▶ **WHAT THIS EXERCISE ASKS**
(A) Answer these questions about the text on PSD2 and mobile banking:
(i) On which account do the writer's standing orders maximize the return?
(ii) Who is the CEO of SecureKey?
(iii) In which country is SecureKey building its digital identity service?
(B) Return the stretch of the text on PSD2 and mobile banking from "Personally, I sit" through "that is changing.", copied word for word.

▶ **TEXT**
* * * * * * *

It is clear that the Account Service Payment Service Provider’s (ASPSP or bank to you and me) mobile application will play an important role in any PSD2 compliant transaction. Every time I want to make a bank to bank payment to a new payee, a message will appear in my mobile banking application asking me to verify the transaction and authenticate myself. Will this be the reason I need to keep the mobile banking application on my phone?

Personally, I sit down once a month in front of a computer to do my expenses and pay my bills. I have sufficient standing orders to maximise the return on my Santander 123 account. The rest are settled using Faster Payments, when there are sufficient funds in my account. Being a payment geek, over the years I have loaded several banking applications and PingIt onto my phone. None of these survived the transfer to my next phone as I was not using them. The alternative (my PC and contactless Amex card) are more convenient or deliver the customer experience I need. But perhaps that is changing.

At Consult Hyperion’s excellent Tomorrows Transactions Forum in London earlier this year, Greg Wolfond, CEO of SecureKey, outlined the customer experience to be delivered by the blockchain-based digital identity and attribute sharing service they are building in Canada, with the support of local banks. At the centre of this service was a push notification from the bank, via their mobile banking application, that a third party wanted confirmation of my age or address and a request for permission for the bank to share those details with the third party. To me the bank is the logical place to keep valuable personal information. Most have been doing it for over 100 years usually in the form of paper documents – birth, marriage certificates and Land Registry Property Deeds. However, in a connected world third parties need to be able to access this information when I give them permission. This process must be instantaneous, as I am likely to be on the third party’s website or in their store signing up for a service when the request comes through. I will be in a similar place when I want to make a PSD2 compliant payment.

* * * * * * *

▶ **COLLECTED DATA**
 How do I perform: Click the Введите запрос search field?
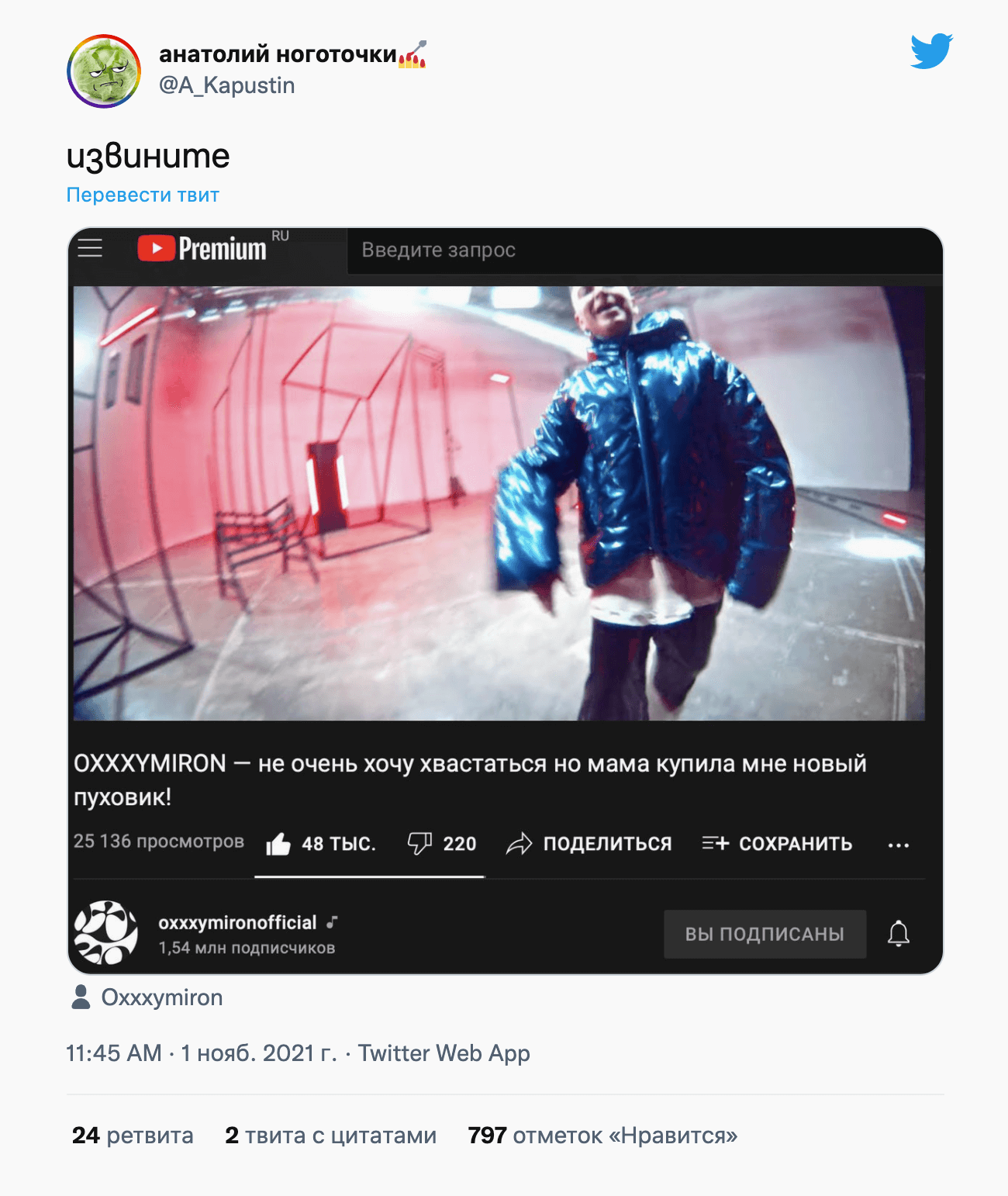[x=644, y=250]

* * * * * * *

▶ **FULL ANSWERS**
(A)
(i) The Santander 123 account.
(ii) Greg Wolfond.
(iii) Canada.

(B)
Personally, I sit down once a month in front of a computer to do my expenses and pay my bills. I have sufficient standing orders to maximise the return on my Santander 123 account. The rest are settled using Faster Payments, when there are sufficient funds in my account. Being a payment geek, over the years I have loaded several banking applications and PingIt onto my phone. None of these survived the transfer to my next phone as I was not using them. The alternative (my PC and contactless Amex card) are more convenient or deliver the customer experience I need. But perhaps that is changing.